Exercise requirements => Your answer should hold only the lines from the one containing "Viewport: 1204px width, 994px height." through the last line below, copied exactly; pictures stay out.

Segment Open

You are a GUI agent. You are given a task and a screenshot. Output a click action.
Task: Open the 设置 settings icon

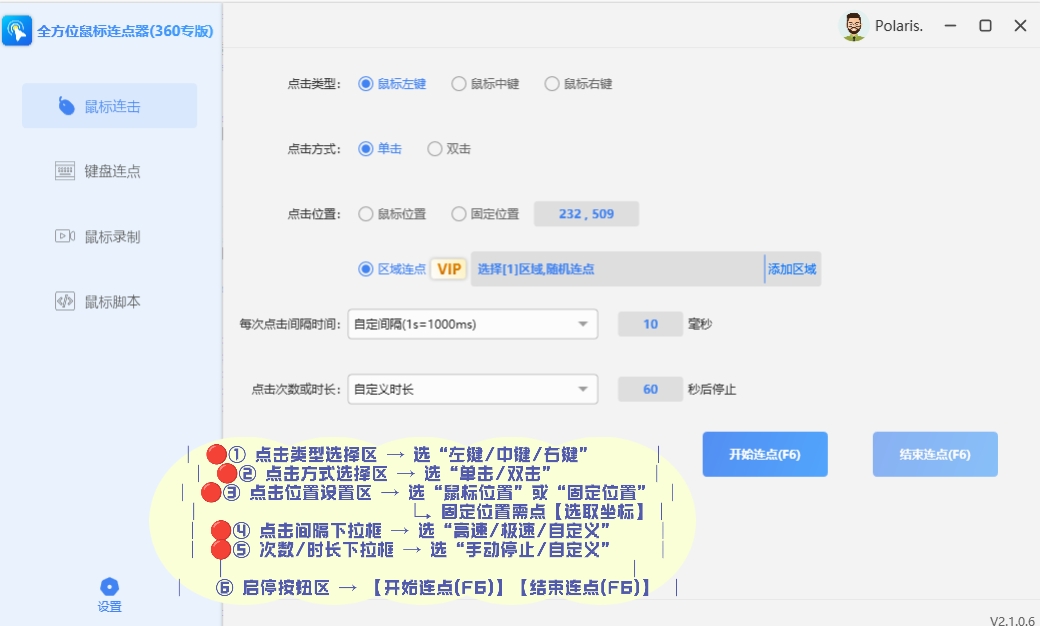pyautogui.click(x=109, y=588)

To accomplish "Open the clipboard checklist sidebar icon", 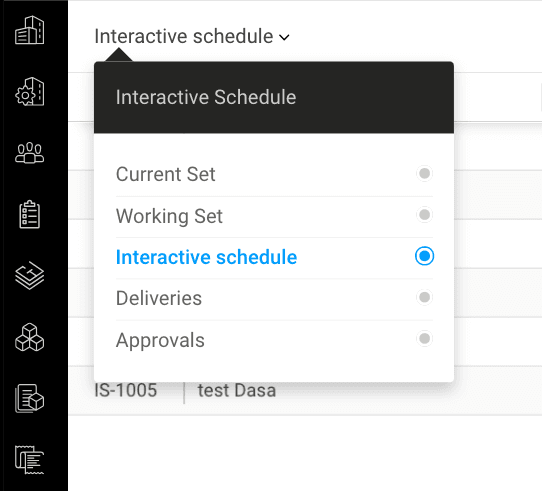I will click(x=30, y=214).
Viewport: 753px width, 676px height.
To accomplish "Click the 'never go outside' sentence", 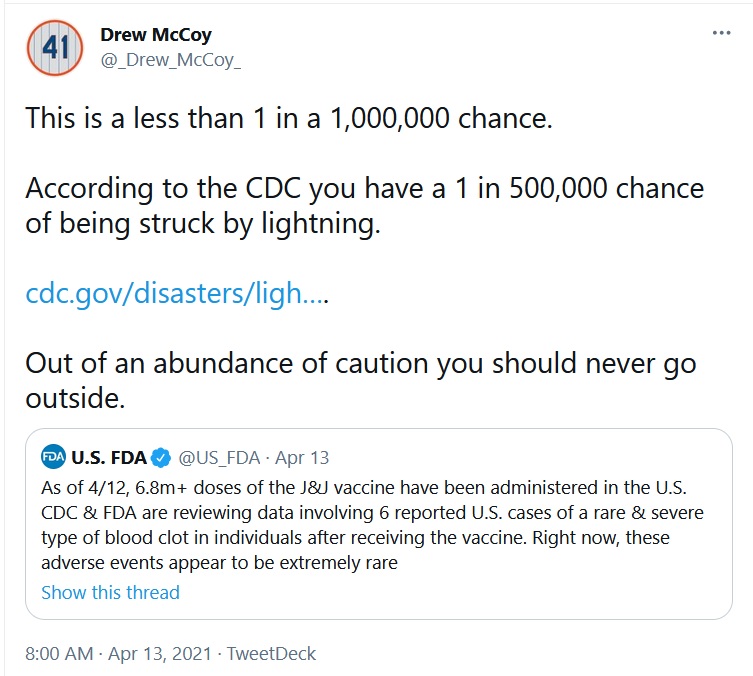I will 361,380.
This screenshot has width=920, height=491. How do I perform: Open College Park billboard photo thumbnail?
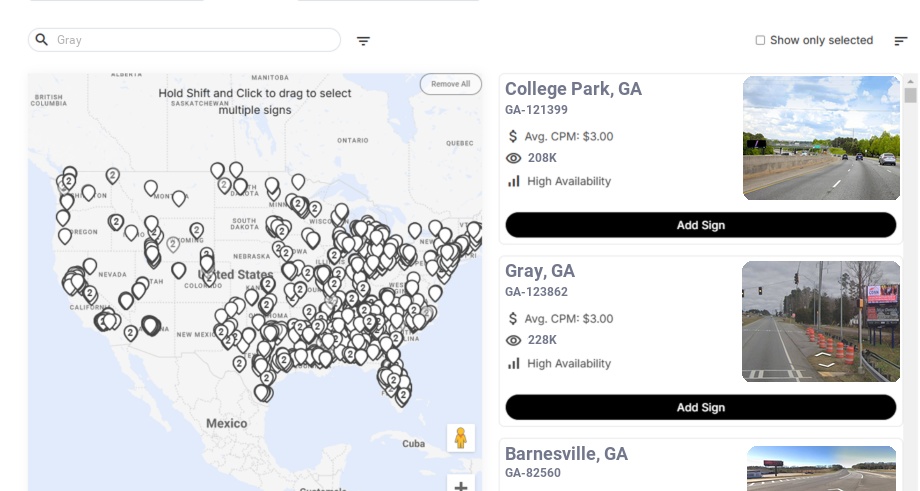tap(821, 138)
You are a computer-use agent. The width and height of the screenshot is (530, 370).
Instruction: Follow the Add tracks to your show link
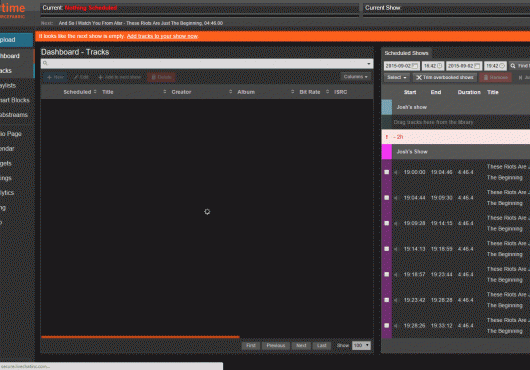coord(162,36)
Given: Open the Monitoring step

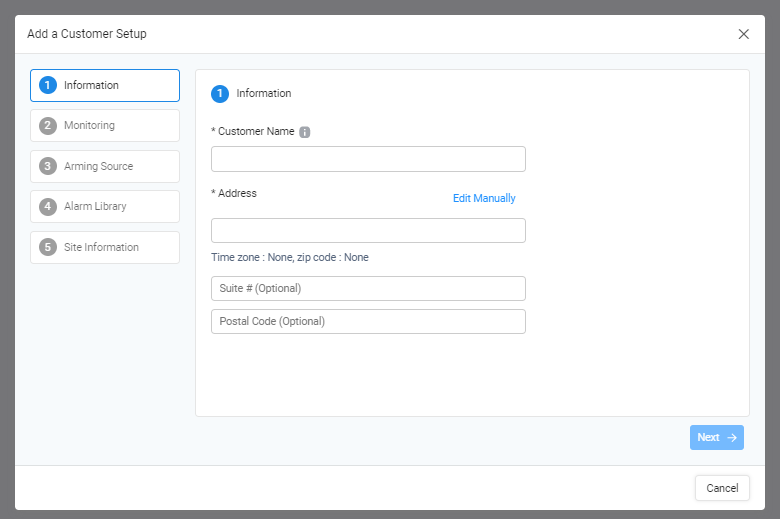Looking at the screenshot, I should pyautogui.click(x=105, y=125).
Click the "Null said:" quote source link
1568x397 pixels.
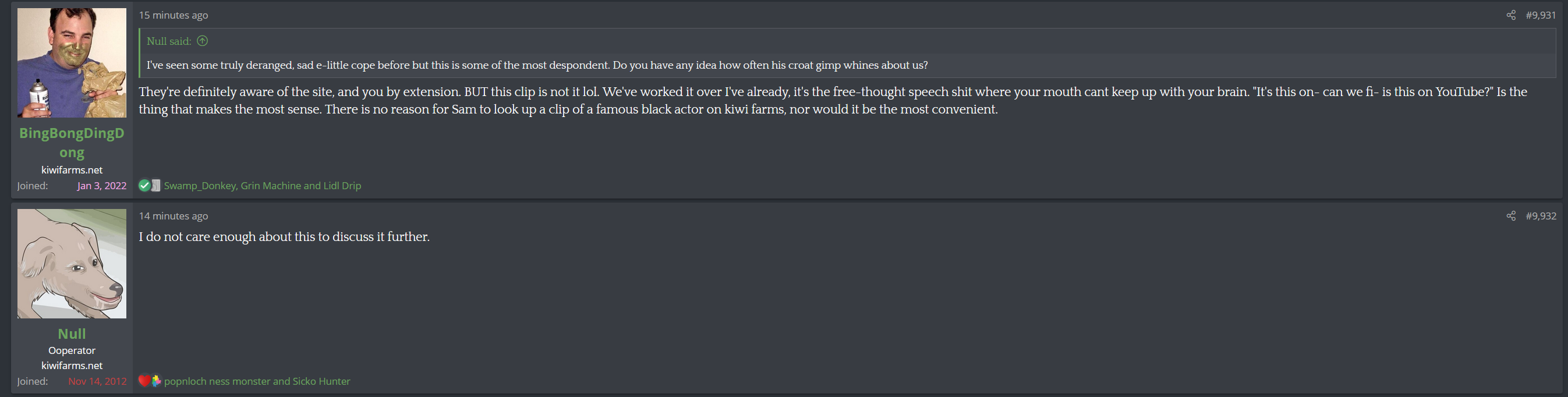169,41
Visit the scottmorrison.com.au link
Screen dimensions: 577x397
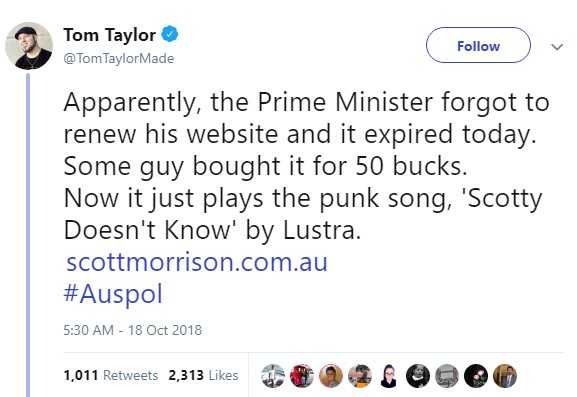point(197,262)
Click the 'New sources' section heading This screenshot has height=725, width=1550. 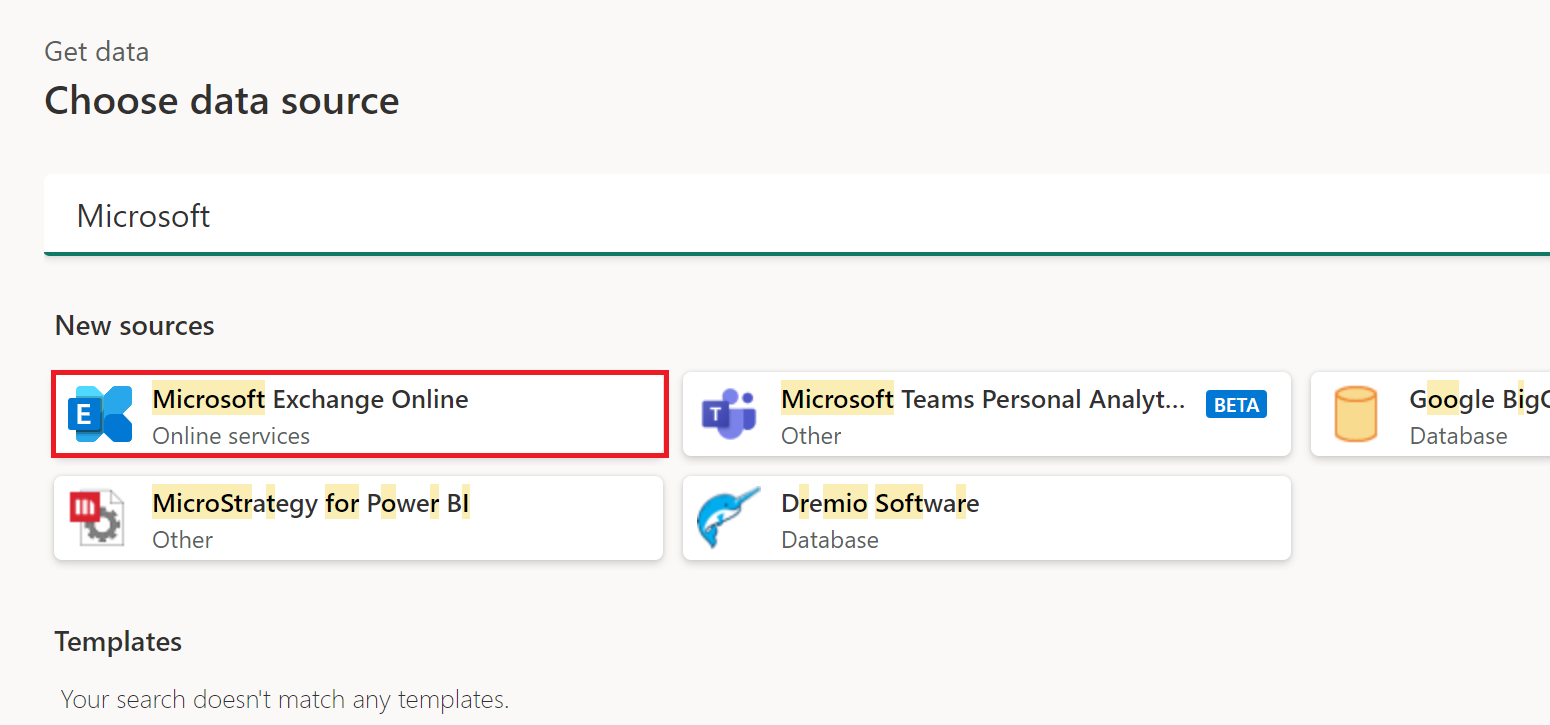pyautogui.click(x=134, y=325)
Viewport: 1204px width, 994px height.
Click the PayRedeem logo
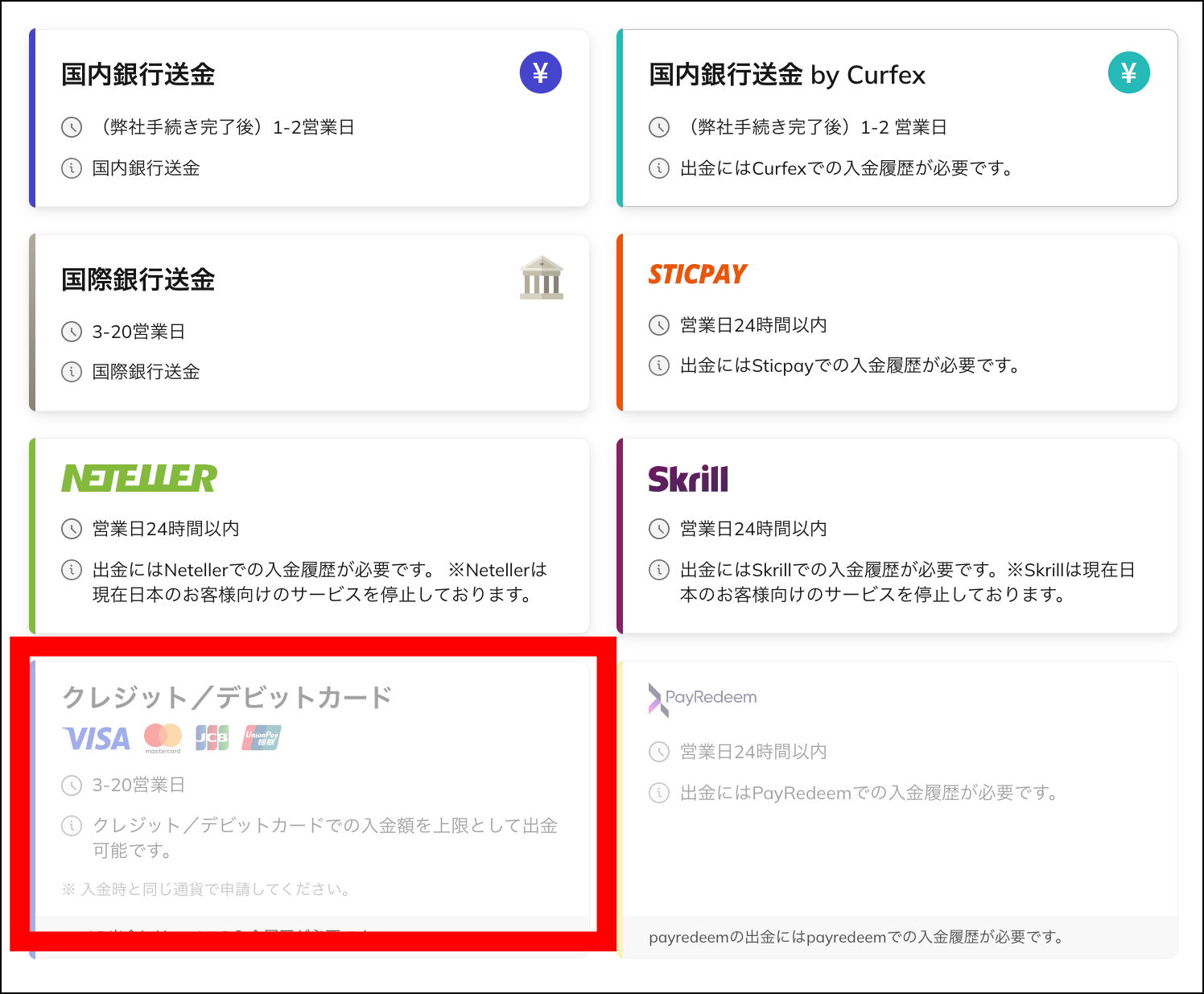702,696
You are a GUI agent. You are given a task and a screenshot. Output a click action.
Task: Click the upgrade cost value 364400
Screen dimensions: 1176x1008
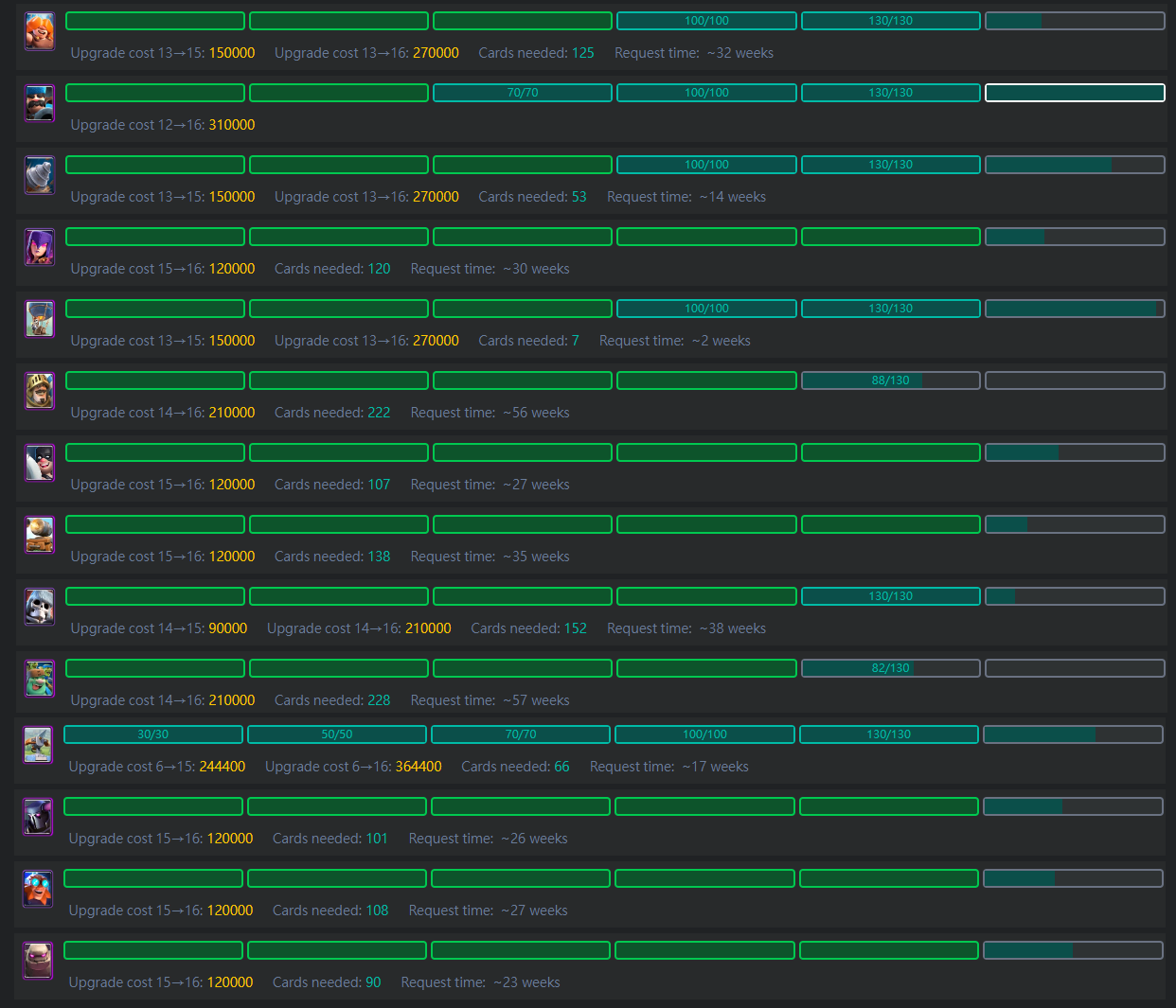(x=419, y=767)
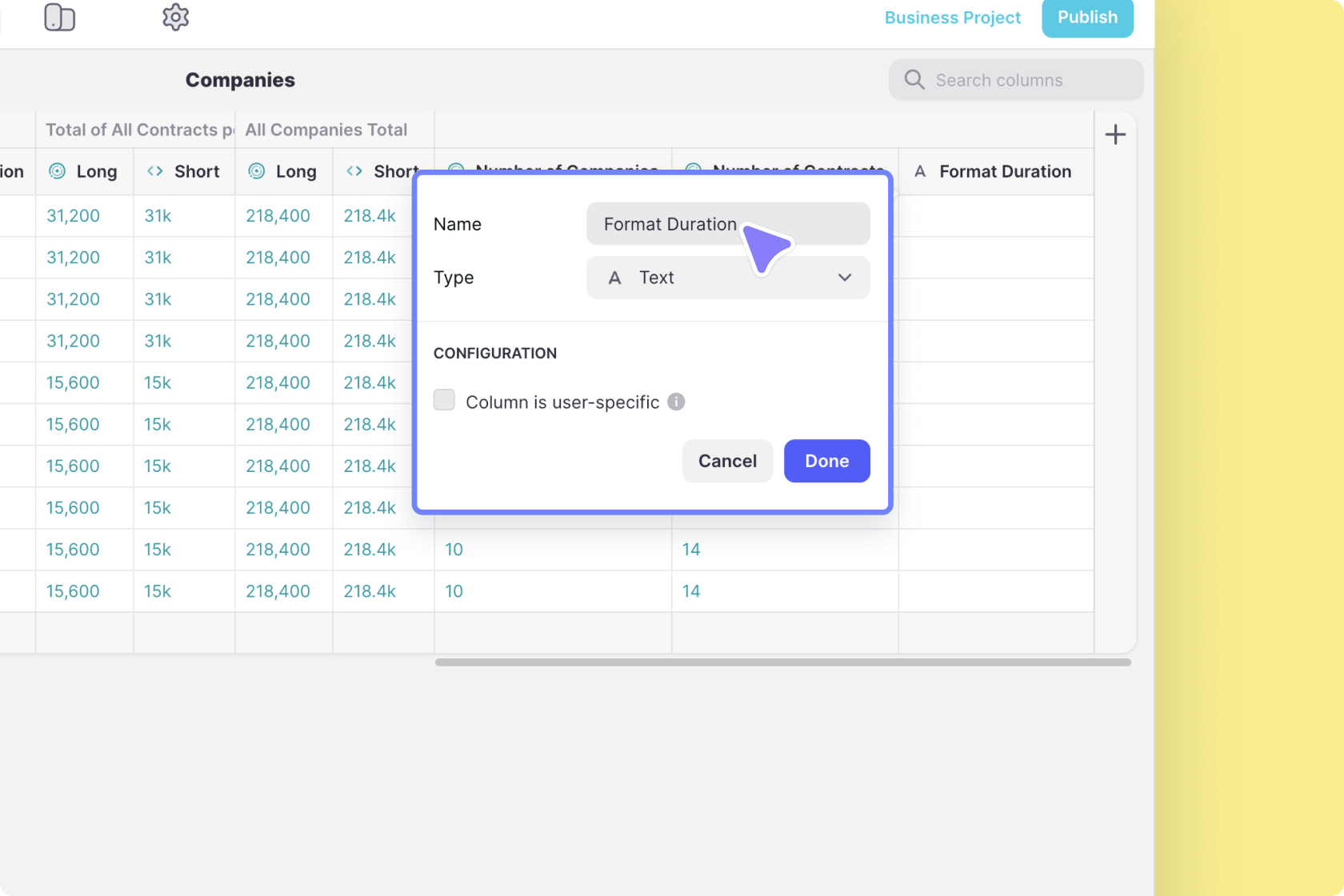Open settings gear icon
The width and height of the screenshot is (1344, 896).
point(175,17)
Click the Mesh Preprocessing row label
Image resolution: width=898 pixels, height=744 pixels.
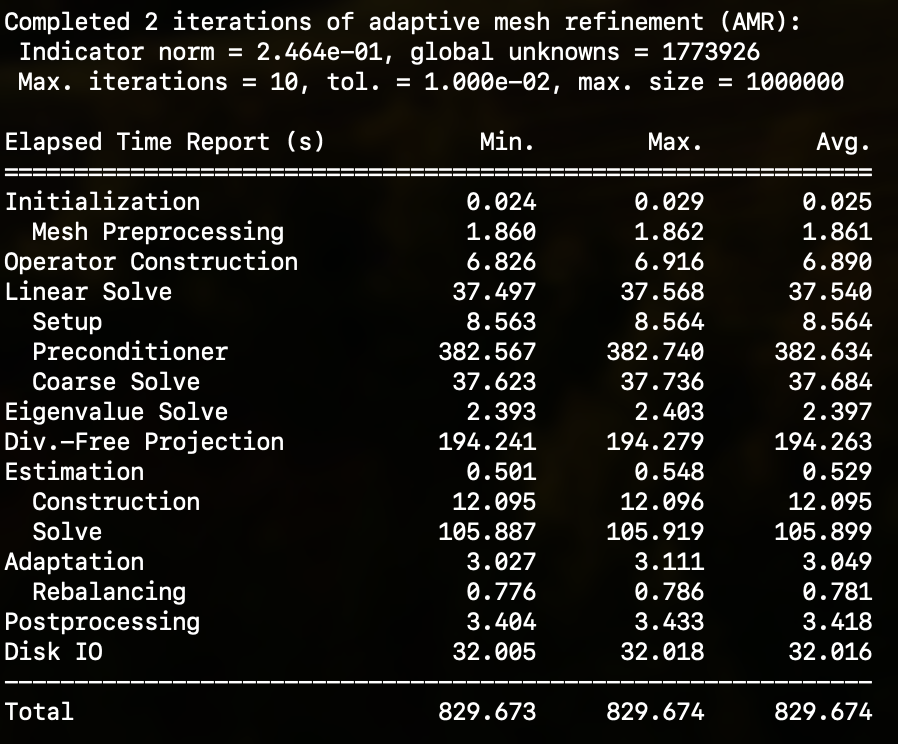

Segment Closed

Worked solution =>
Viewport: 1204px width, 994px height.
Click the PayRedeem logo
702,696
You are a GUI agent. You are given a task and a screenshot. Output a click action.
Task: Click the upgrade cost value 364400
Screen dimensions: 1176x1008
(x=419, y=767)
Open settings gear icon
The width and height of the screenshot is (1344, 896).
point(175,17)
Click the Mesh Preprocessing row label
Image resolution: width=898 pixels, height=744 pixels.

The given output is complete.